I think I ought to let you know a few things about Shedden's visit for your own personal information.

I was anxious to find out as early as I could what he was doing but except for casual meetings socially I was unable to get an appointment until the last day before I went to Rome, which was the week before he sailed for home. We then talked for an hour and did not touch on anything very controversial or spectacular. He was pleasant - though rather wistful when he contemplated (without mentioning it) the influence which has been gathered by neophyte Departments like the Department of External Affairs since the War.

There may be deep mysteries about his visit, personally I don't think there were - and if there were I suppose you know them.

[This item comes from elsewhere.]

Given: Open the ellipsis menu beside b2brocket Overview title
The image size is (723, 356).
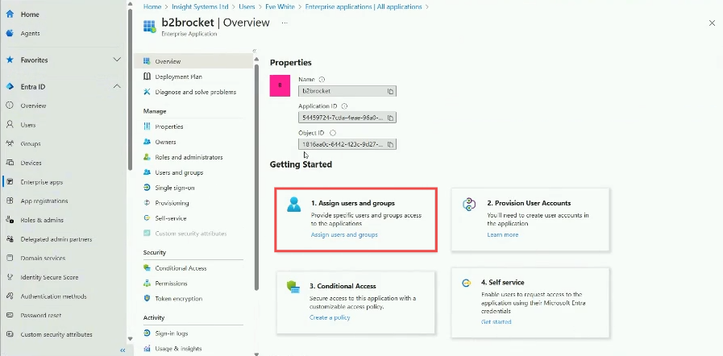Looking at the screenshot, I should click(x=284, y=23).
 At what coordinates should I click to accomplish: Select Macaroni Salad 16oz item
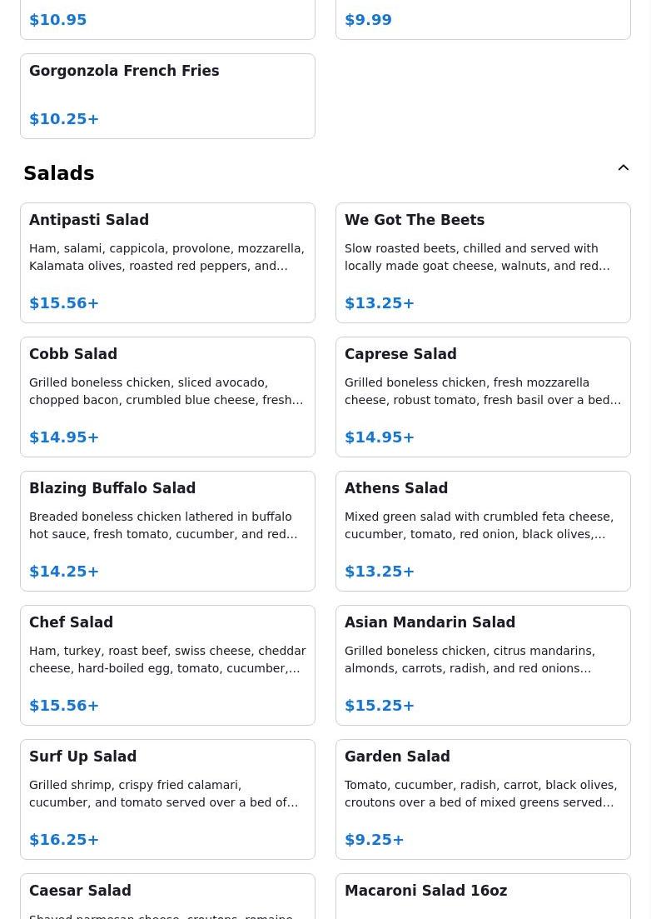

I understand the purpose of his visit to North America was mainly the problem of secret information. No doubt he followed this up here and in doing so talked a lot about security. Otherwise he dealt with a number of current problems, such as rocket range, Australia - New Zealand - U.K. talks and the like, but generally speaking spent his time in renewing old contacts, making new ones with opposite numbers, and studying the Defence organisation here.

[matter omitted]

I gather that he did advocate when opportunity offered, and in a discreet way, his own special conceptions of 'differing levels of defence consultation', and that he did chide the U.K. Chiefs of Staff with doing too much at 'the government level' and not using their opportunities at the 'staff level'.[1] He obviously felt that certain of the political telegrams in recent years should not have been sent without full and formal consultation with Defence authorities. But I don't think, if he did discuss this directly with the U.K. people, he would have got much support, except perhaps from some of his opposite numbers.

[matter omitted]

[1] Burton replied on 14 October 1949 commenting: 'These ideas [preliminary talks at staff level] can be very dangerous because talks at staff levels - if carried far enough - can go a long way to committing governments, or if governments repudiate such talks, can cause serious confusion in the event of an emergency.'
[AA : A1068, DL47/5/1A]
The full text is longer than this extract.